Saved data entries:
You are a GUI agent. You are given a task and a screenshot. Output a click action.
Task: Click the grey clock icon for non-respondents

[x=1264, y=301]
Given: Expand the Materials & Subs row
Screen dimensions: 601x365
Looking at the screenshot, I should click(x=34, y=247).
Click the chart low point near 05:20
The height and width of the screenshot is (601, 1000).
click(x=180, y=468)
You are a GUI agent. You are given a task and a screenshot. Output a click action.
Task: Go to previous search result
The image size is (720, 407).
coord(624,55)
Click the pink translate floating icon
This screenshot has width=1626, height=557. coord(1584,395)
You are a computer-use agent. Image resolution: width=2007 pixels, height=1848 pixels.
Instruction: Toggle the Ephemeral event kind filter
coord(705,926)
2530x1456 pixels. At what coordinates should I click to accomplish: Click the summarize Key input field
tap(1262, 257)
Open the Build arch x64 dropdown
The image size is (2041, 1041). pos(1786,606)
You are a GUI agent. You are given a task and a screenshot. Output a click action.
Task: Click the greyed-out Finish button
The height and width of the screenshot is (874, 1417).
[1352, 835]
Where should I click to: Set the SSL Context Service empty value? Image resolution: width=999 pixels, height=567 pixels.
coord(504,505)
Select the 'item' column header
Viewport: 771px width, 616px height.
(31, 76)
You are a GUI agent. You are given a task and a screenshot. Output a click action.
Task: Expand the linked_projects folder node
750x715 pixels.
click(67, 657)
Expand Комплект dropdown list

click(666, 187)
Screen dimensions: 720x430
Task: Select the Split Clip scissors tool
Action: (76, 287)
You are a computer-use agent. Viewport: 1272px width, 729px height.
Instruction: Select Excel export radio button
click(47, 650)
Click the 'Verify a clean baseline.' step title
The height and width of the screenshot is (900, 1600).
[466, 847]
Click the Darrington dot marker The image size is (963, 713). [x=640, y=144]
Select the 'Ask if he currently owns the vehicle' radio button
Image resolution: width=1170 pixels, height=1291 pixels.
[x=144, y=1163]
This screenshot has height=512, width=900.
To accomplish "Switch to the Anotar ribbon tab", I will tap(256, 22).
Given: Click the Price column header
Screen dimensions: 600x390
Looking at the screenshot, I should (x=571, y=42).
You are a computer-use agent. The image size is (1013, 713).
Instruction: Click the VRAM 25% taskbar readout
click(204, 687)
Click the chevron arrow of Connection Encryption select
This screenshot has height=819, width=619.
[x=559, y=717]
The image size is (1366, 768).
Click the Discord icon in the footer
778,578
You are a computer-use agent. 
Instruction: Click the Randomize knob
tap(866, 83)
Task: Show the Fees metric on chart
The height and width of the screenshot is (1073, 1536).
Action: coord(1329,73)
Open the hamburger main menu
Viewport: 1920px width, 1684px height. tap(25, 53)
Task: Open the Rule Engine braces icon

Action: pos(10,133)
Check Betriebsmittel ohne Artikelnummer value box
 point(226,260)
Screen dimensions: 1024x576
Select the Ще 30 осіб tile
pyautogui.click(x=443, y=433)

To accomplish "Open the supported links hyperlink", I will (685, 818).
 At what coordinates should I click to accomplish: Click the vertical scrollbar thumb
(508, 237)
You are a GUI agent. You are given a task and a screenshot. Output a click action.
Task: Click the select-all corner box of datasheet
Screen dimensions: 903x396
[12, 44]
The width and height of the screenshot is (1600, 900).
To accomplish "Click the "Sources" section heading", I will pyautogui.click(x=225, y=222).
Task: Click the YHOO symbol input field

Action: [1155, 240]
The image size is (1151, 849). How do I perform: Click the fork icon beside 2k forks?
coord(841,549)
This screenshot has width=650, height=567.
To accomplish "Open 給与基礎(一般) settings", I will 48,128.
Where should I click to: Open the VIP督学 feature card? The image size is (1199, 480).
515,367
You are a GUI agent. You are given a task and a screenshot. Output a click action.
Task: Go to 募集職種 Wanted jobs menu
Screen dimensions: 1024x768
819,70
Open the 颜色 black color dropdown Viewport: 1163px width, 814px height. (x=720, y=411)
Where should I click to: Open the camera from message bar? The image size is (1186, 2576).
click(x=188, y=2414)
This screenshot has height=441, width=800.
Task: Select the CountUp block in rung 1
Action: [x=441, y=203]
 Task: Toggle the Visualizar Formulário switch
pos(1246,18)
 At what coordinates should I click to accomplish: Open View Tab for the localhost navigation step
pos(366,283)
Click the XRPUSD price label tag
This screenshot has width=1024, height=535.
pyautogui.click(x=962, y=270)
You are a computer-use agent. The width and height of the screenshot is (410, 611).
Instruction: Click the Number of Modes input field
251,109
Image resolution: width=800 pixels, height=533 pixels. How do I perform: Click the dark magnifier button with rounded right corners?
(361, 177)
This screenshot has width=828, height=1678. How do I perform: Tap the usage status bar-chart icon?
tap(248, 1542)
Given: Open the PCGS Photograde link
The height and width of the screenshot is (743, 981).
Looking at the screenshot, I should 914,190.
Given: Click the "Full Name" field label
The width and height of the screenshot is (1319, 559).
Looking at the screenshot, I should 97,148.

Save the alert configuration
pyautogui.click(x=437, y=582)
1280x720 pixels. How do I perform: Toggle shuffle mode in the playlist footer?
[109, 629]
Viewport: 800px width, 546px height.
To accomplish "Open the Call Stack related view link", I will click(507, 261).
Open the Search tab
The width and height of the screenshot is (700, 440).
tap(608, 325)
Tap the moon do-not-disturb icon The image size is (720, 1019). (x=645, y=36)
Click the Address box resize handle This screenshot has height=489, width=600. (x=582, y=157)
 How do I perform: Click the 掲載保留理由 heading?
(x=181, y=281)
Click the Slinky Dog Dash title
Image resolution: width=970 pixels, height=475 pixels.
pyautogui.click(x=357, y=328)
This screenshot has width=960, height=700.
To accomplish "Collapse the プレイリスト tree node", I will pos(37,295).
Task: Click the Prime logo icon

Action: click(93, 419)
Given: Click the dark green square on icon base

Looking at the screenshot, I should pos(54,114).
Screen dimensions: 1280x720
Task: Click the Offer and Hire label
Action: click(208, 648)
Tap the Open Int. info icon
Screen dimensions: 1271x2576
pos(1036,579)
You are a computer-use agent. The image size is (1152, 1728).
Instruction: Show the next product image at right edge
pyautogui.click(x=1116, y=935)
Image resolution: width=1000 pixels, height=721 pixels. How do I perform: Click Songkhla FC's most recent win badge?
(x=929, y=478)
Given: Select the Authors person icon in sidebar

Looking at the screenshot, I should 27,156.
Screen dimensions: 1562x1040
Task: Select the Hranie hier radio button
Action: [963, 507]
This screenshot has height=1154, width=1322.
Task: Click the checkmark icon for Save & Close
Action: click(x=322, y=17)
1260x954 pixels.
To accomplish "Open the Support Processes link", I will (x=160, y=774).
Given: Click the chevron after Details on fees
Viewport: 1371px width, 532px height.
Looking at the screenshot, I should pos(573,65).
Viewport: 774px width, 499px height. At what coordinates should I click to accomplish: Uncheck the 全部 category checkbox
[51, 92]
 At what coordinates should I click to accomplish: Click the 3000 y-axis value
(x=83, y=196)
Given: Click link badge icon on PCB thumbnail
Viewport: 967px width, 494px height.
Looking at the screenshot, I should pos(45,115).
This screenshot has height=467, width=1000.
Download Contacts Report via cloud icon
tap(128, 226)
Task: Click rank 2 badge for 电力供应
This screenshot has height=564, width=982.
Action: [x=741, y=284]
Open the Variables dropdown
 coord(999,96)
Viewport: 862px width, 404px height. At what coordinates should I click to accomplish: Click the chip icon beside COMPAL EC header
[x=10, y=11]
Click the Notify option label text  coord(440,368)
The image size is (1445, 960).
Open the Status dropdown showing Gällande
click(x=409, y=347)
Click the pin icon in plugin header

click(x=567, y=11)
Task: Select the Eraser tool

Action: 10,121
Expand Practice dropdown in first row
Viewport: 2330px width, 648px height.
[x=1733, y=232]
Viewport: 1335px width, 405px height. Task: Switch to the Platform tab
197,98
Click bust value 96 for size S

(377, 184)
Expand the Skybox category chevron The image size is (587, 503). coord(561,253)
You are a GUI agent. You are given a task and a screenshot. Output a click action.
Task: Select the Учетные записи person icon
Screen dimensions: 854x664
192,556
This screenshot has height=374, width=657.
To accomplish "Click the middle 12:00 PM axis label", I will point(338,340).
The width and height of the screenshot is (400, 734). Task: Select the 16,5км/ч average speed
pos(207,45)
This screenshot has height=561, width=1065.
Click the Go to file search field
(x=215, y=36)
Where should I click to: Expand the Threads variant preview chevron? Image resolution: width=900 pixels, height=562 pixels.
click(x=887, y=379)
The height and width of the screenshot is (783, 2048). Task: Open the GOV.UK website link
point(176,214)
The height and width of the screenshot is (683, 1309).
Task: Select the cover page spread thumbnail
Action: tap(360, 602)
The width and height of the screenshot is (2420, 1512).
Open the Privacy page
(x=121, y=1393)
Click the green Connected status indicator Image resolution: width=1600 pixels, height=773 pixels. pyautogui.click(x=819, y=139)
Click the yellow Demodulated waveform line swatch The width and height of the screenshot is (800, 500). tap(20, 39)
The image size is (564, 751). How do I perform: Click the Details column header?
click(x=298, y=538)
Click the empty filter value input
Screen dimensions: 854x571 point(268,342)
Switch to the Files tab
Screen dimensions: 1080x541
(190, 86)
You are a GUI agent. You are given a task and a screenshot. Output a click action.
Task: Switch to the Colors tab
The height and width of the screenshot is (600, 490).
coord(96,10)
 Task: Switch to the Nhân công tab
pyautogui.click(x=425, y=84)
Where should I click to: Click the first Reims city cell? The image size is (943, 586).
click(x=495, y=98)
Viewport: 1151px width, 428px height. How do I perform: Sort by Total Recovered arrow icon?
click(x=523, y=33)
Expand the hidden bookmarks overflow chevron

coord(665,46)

◆ **PROMPT**
Beginning at the top of the entries above, output each line exactly, and end with the line in which "Given: Expand the Materials & Subs row" appears.

◆ **OUTPUT FOR THIS TASK**
You are a GUI agent. You are given a task and a screenshot. Output a click action.
Task: Click the grey clock icon for non-respondents

[x=1264, y=301]
Given: Expand the Materials & Subs row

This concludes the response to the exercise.